I am concerned with the future health of those adorable children on your blog as they are still developing and have more delicate systems than an adult. Artists painting with encaustic (and with many other media) use special precautions. Proper ventilation is necessary – the air must be pulled away from the face and vented out, with a fresh air supply to replace in case the wax releases any toxins/irritants. Encaustic Wax can give off bad fumes at high temperatures, and at the very least miniscule particles of the wax may be let off into the air which may cause anyone with asthmatic conditions to have problems. Our equipment has temperature gauges, which we watch very carefully. Fire extinguishers are a necessary equipment in our studios as we do work with heating elements and flame.
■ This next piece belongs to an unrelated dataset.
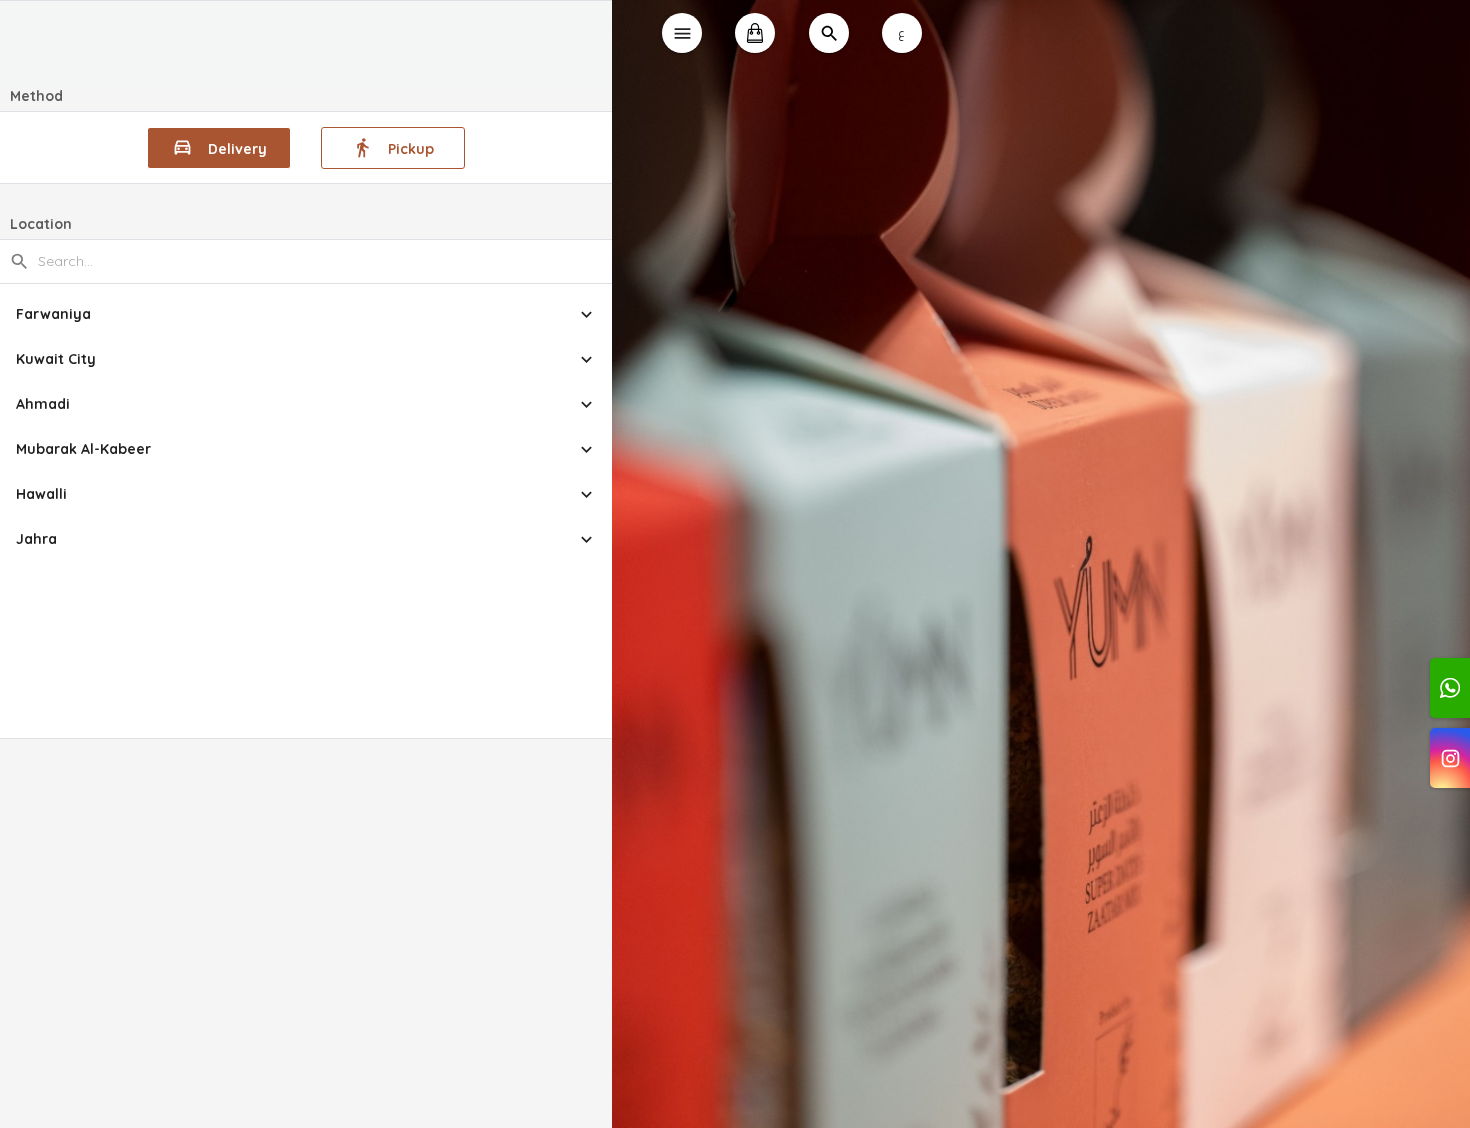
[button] (306, 314)
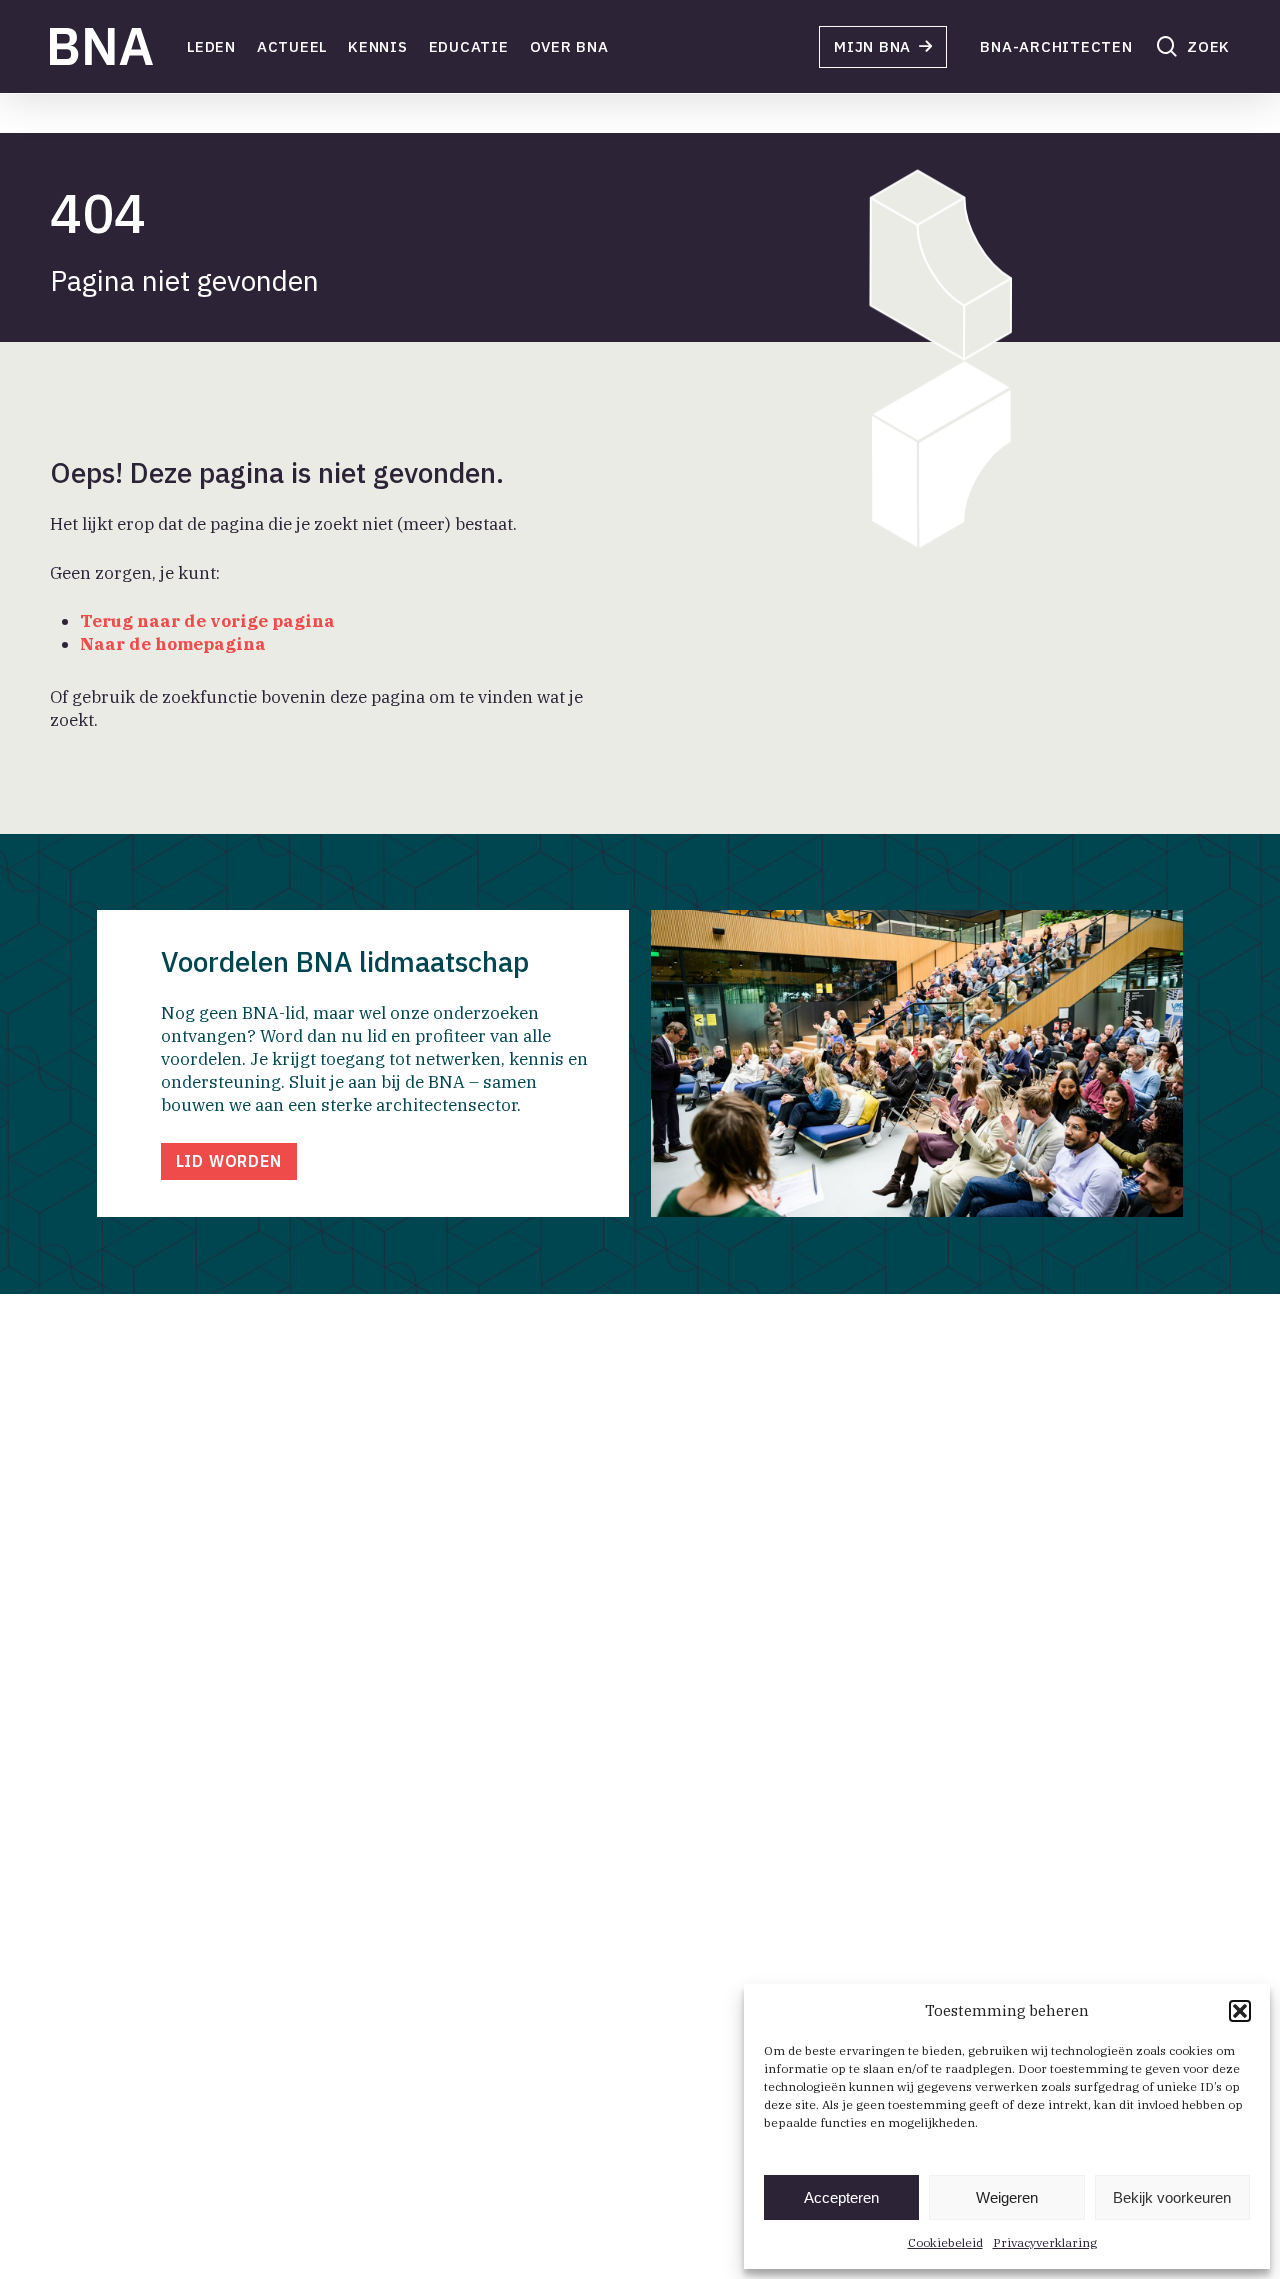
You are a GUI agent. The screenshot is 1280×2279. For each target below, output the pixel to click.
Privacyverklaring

Gloves are worn by those artists using pigments and we are very careful to wash our hands and keep food and beverages away from the studio area. We wear aprons or old clothes as invariably splashes happen! One may be engrossed in their work as these children seem to be – and could flinch as someone stepped into the room. By my own experience I have seen in an instant, how the incredibly hot wax can burn the skin. I am not sure that by posting the child with the bare chest, you are setting a good example because when hot wax hits the skin it burns even as you try brushing it away… Often times the long term effects of substances is not known but is found out at a much later date.
So, just a few cautions, but I applaud all of you in being active in your children’s lives. There are good sources available for encaustic information probably close to you (check with your local art associations) and much information available from reputable sources on line (R&F Handmade Paints www.rfpaints.com is one example. They carry encaustic supplies and have a special forum for any questions that you may have. The International Encaustic Association www.international-encaustic-artists.org is an organization that you could connect with as well. They are artists of various levels and for the most part, would welcome questions. Feel free to contact me with any questions. My name should take you to my website. Please be safe with those possible future Rembrandts and Picassos!

Positivity Project said...

works just as well with a hair dryer btw for those afraid of fire.